→ **EXERCISE DIRECTIONS**: Every line holding the word "agent" should be copied from the material.

→ **GIVEN ENTRIES**:
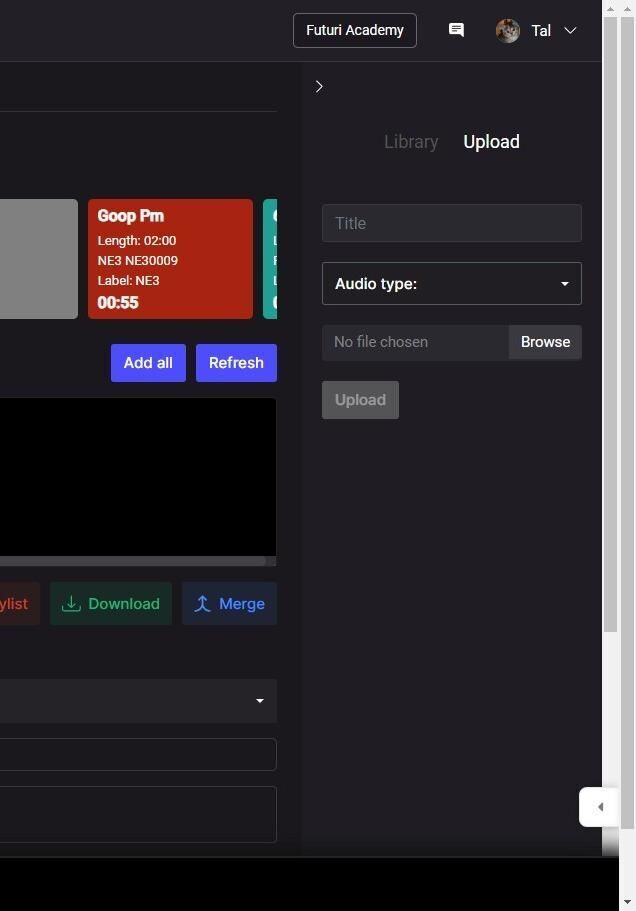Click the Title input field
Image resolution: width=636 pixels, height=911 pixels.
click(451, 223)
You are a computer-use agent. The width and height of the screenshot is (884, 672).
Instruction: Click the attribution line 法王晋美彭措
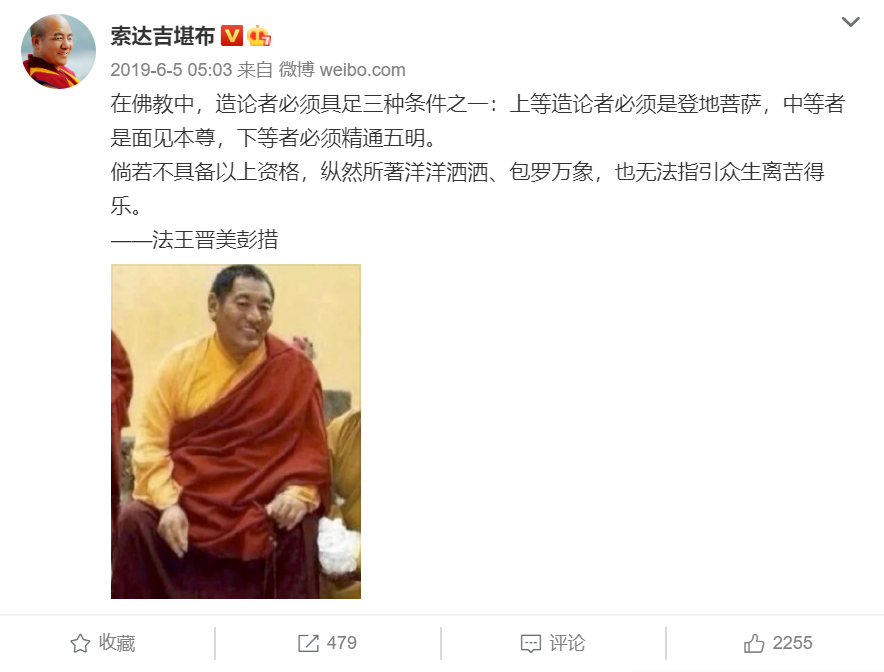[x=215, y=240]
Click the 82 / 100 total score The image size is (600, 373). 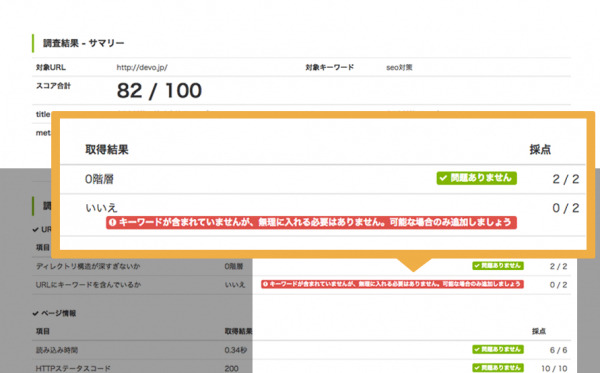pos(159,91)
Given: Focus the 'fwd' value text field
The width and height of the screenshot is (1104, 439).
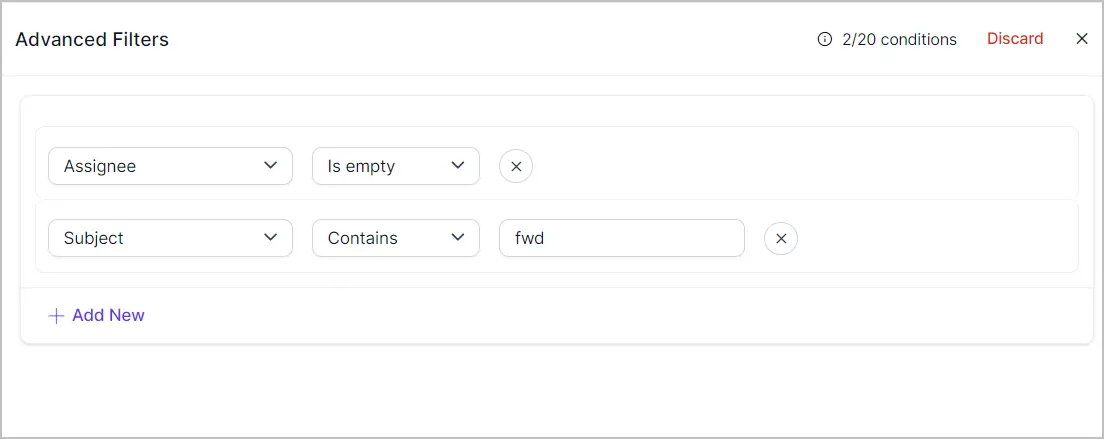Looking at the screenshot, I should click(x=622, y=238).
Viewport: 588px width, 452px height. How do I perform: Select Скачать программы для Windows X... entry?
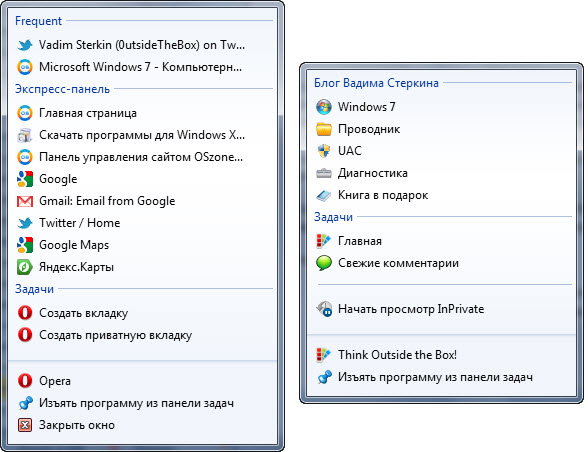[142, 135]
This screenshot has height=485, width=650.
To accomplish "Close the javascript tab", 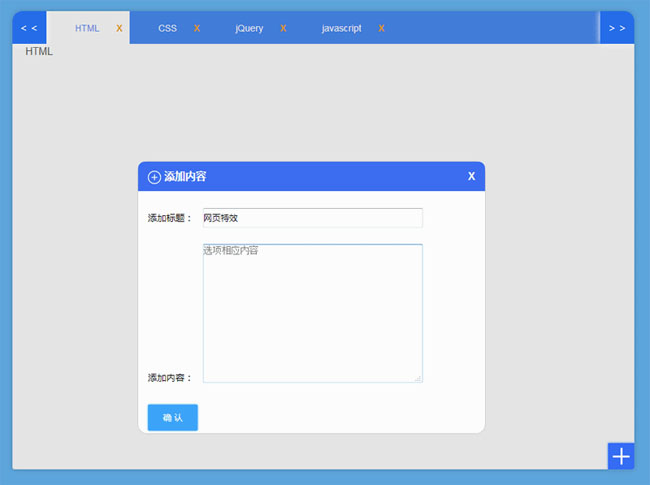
--
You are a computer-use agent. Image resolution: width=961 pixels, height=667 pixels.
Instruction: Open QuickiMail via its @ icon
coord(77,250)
==
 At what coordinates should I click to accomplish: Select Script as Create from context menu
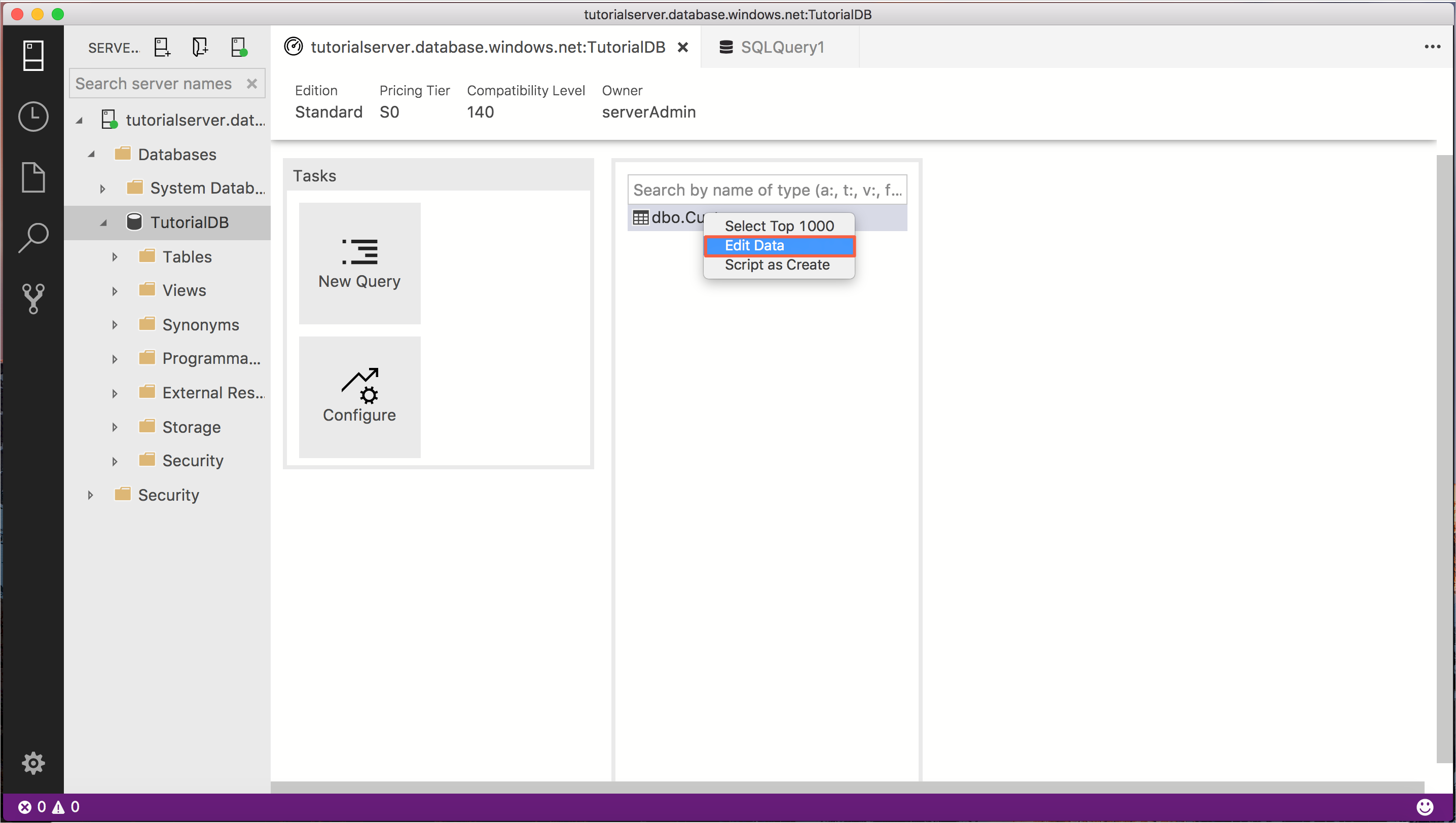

→ **SOLUTION FOR THIS TASK**:
You are a computer-use agent. The width and height of the screenshot is (884, 672).
You are a computer-use agent. Image resolution: width=961 pixels, height=667 pixels.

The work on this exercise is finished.